#### [How to complete this task]
Return every line of the material exactly.

#### [Provided entries]

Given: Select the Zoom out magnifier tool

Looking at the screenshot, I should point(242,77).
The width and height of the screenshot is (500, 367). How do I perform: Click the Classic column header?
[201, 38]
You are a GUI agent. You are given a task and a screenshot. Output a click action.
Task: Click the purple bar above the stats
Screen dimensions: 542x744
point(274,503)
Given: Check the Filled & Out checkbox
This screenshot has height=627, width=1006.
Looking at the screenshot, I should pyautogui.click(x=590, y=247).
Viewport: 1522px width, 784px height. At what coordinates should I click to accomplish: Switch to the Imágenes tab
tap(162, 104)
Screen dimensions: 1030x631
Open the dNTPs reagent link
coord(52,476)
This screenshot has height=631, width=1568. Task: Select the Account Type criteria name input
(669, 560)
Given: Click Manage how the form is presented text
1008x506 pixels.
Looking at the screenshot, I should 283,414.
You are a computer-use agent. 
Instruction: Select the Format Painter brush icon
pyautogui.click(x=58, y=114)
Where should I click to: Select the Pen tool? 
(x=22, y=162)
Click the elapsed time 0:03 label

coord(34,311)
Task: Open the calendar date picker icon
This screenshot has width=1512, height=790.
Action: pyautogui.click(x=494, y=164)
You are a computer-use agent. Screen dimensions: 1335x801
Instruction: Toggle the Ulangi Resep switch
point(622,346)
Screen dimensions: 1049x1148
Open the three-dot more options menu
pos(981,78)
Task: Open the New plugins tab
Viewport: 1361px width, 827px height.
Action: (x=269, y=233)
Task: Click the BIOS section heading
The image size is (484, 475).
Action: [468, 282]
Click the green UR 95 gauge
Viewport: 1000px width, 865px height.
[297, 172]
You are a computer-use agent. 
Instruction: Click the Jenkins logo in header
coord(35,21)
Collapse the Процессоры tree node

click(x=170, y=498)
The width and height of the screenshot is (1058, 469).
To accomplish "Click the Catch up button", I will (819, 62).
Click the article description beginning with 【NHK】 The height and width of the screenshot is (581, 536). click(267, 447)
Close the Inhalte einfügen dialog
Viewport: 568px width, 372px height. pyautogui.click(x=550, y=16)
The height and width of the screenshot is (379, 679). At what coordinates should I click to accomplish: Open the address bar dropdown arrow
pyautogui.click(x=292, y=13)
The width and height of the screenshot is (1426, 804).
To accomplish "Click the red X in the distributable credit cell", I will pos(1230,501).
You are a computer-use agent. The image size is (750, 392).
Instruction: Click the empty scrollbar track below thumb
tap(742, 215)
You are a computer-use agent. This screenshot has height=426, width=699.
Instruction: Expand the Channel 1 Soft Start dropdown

#### [Output of the exercise]
Given: Select the Zoom out magnifier tool

Looking at the screenshot, I should point(242,77).
The width and height of the screenshot is (500, 367). How do I perform: Click the Classic column header?
[201, 38]
You are a GUI agent. You are given a task and a screenshot. Output a click action.
Task: Click the purple bar above the stats
Screen dimensions: 542x744
point(274,503)
Given: Check the Filled & Out checkbox
This screenshot has height=627, width=1006.
Looking at the screenshot, I should pyautogui.click(x=590, y=247).
Viewport: 1522px width, 784px height. At what coordinates should I click to accomplish: Switch to the Imágenes tab
tap(162, 104)
Screen dimensions: 1030x631
Open the dNTPs reagent link
coord(52,476)
This screenshot has height=631, width=1568. Task: Select the Account Type criteria name input
(669, 560)
Given: Click Manage how the form is presented text
1008x506 pixels.
Looking at the screenshot, I should 283,414.
You are a computer-use agent. 
Instruction: Select the Format Painter brush icon
pyautogui.click(x=58, y=114)
Where should I click to: Select the Pen tool? 
(x=22, y=162)
Click the elapsed time 0:03 label

coord(34,311)
Task: Open the calendar date picker icon
This screenshot has width=1512, height=790.
Action: pyautogui.click(x=494, y=164)
You are a computer-use agent. Screen dimensions: 1335x801
Instruction: Toggle the Ulangi Resep switch
point(622,346)
Screen dimensions: 1049x1148
Open the three-dot more options menu
pos(981,78)
Task: Open the New plugins tab
Viewport: 1361px width, 827px height.
Action: (x=269, y=233)
Task: Click the BIOS section heading
The image size is (484, 475).
Action: [468, 282]
Click the green UR 95 gauge
Viewport: 1000px width, 865px height.
[297, 172]
You are a computer-use agent. 
Instruction: Click the Jenkins logo in header
coord(35,21)
Collapse the Процессоры tree node

click(x=170, y=498)
The width and height of the screenshot is (1058, 469).
To accomplish "Click the Catch up button", I will (819, 62).
Click the article description beginning with 【NHK】 The height and width of the screenshot is (581, 536). click(267, 447)
Close the Inhalte einfügen dialog
Viewport: 568px width, 372px height. pyautogui.click(x=550, y=16)
The height and width of the screenshot is (379, 679). At what coordinates should I click to accomplish: Open the address bar dropdown arrow
pyautogui.click(x=292, y=13)
The width and height of the screenshot is (1426, 804).
To accomplish "Click the red X in the distributable credit cell", I will pos(1230,501).
You are a computer-use agent. The image size is (750, 392).
Instruction: Click the empty scrollbar track below thumb
tap(742, 215)
You are a computer-use agent. This screenshot has height=426, width=699.
Instruction: Expand the Channel 1 Soft Start dropdown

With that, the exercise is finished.